Modules Description

Cluster linking

The pyfortracc.cluster_linking codes contains functions that manage the association of clusters across different frames, ensuring continuity and consistency over time. These functions are essential for tracking clusters as they evolve, move, or merge between successive frames.

Key functionalities include:
  • Copying Cluster Indices: Efficiently transfers cluster index values (board_idx) for clusters that interact with the board, ensuring accurate tracking.

  • Temporal Linking: Establishes connections between clusters in the current and previous frames, based on spatial and temporal proximity. This allows for the consistent identification of clusters over time.

  • UID Management: Handles the assignment and updating of global unique identifiers (UIDs) for clusters, ensuring that each cluster is consistently tracked across frames.

  • Trajectory Merging: Combines cluster trajectories from the previous and current frames into unified trajectories, facilitating comprehensive tracking.

  • Cluster UID Refactoring: Updates and refactors UIDs for internal clusters, maintaining the integrity of cluster identities throughout the analysis process.

This suite of functions ensures that clusters are accurately linked and tracked over time, providing a robust framework for analyzing dynamic data in multiple frames.

Features extraction

The pyfortracc.feature_extraction codes encompasses functions dedicated to deriving meaningful insights from the data by identifying and calculating various features and statistics related to clusters.

Key functionalities include:
  • Cluster Labeling: Assigns cluster labels to each data point based on the clustering method employed, enabling the identification of cluster membership across the dataset.

  • Feature Extraction: Computes relevant features from the data, providing a detailed characterization of each cluster’s properties.
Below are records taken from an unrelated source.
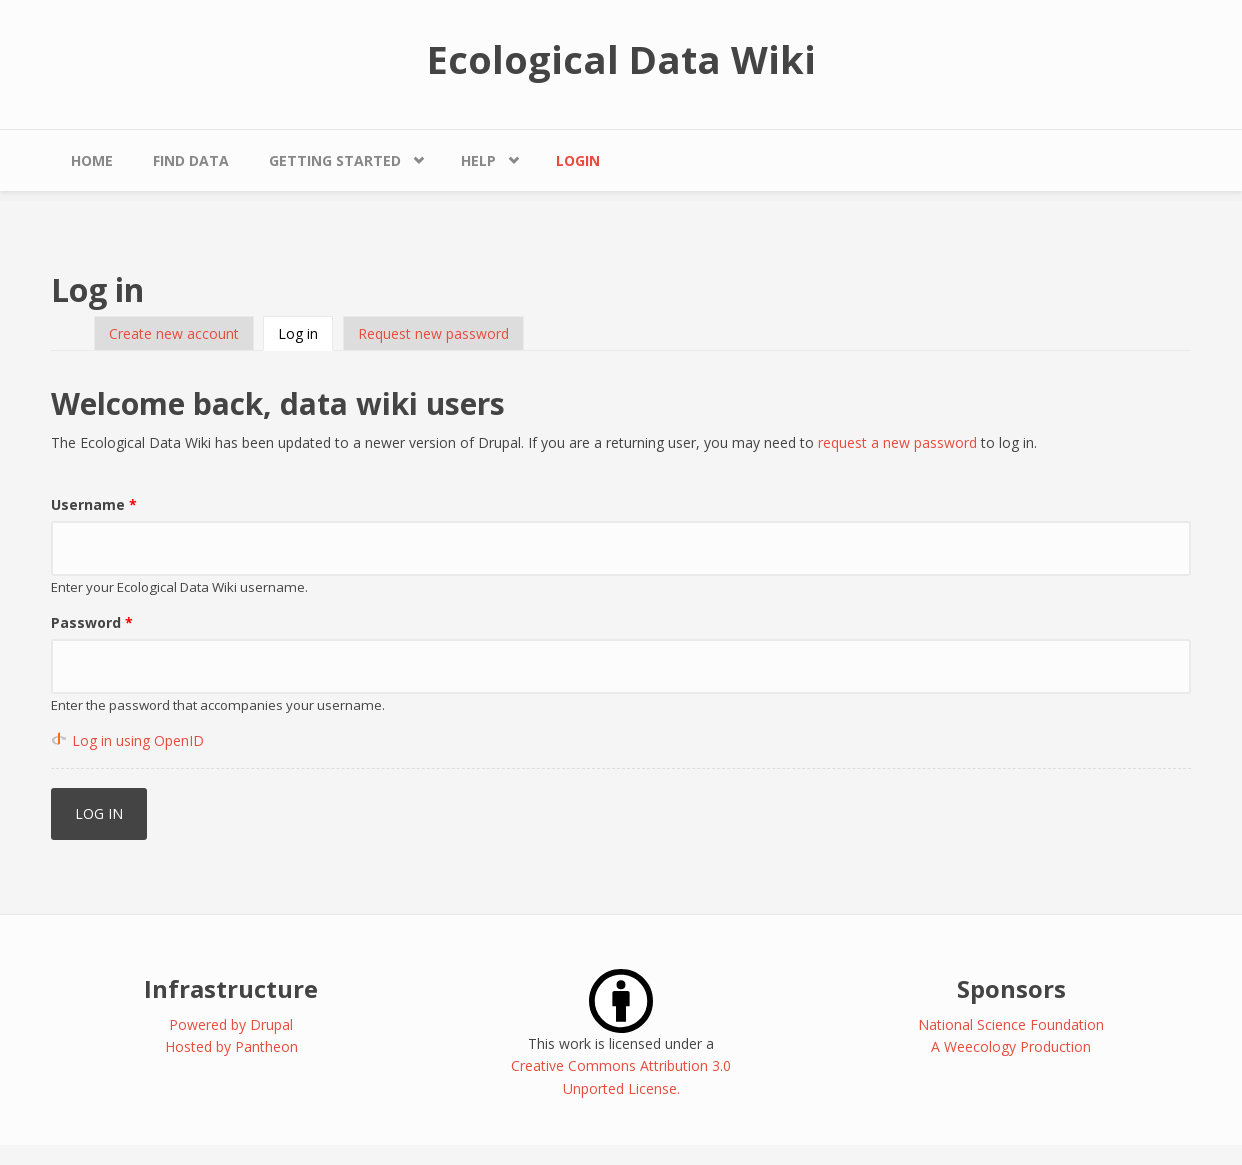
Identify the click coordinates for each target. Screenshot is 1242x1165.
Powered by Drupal (231, 1024)
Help (478, 160)
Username (94, 504)
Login (578, 160)
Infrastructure (231, 988)
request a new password (897, 442)
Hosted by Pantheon (231, 1046)
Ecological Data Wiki (621, 59)
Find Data (191, 160)
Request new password (433, 333)
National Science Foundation (1011, 1024)
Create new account (174, 333)
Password (92, 622)
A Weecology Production (1011, 1046)
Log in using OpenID (138, 740)
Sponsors (1011, 988)
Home (92, 160)
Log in (305, 333)
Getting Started (335, 160)
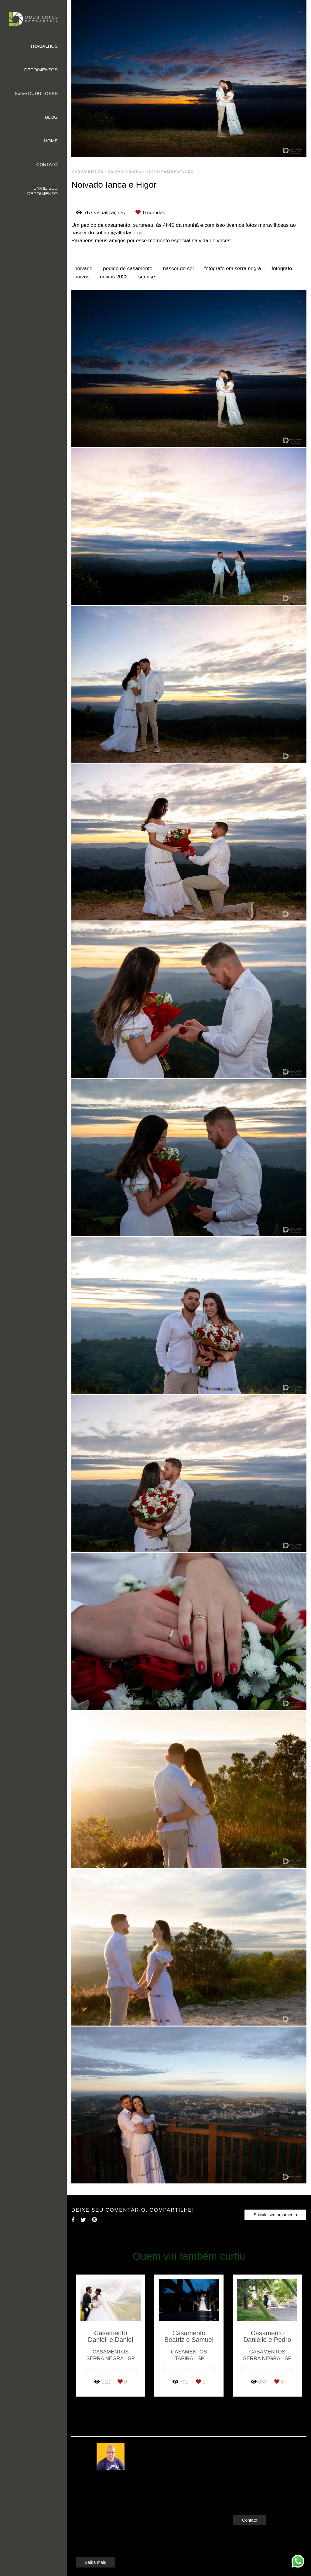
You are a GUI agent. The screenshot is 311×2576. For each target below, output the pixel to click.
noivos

  • Feature Calculation: Processes individual data files to extract and calculate features specific to the clusters within that file.

  • Cluster Statistics: Computes statistical measures for each cluster, offering a deeper understanding of the cluster’s characteristics and behaviors.

This module serves as the foundation for analyzing and interpreting the structure and dynamics of clusters within the dataset.

Forecast

The pyfortracc.forecast codes includes functions designed to manage the reading, generating, and saving of forecast data, particularly in the context of NetCDF files.

Key functionalities include:

  • Forecast Image Extraction: Reads forecast images from NetCDF files and extracts the relevant data arrays for further analysis.

  • Saving Forecast Data: Saves forecast images to NetCDF files, ensuring that all necessary metadata is included for accurate future reference.

  • Forecast Generation: Creates forecasts based on input tracking data, generating forecast images that are subsequently saved for analysis and visualization.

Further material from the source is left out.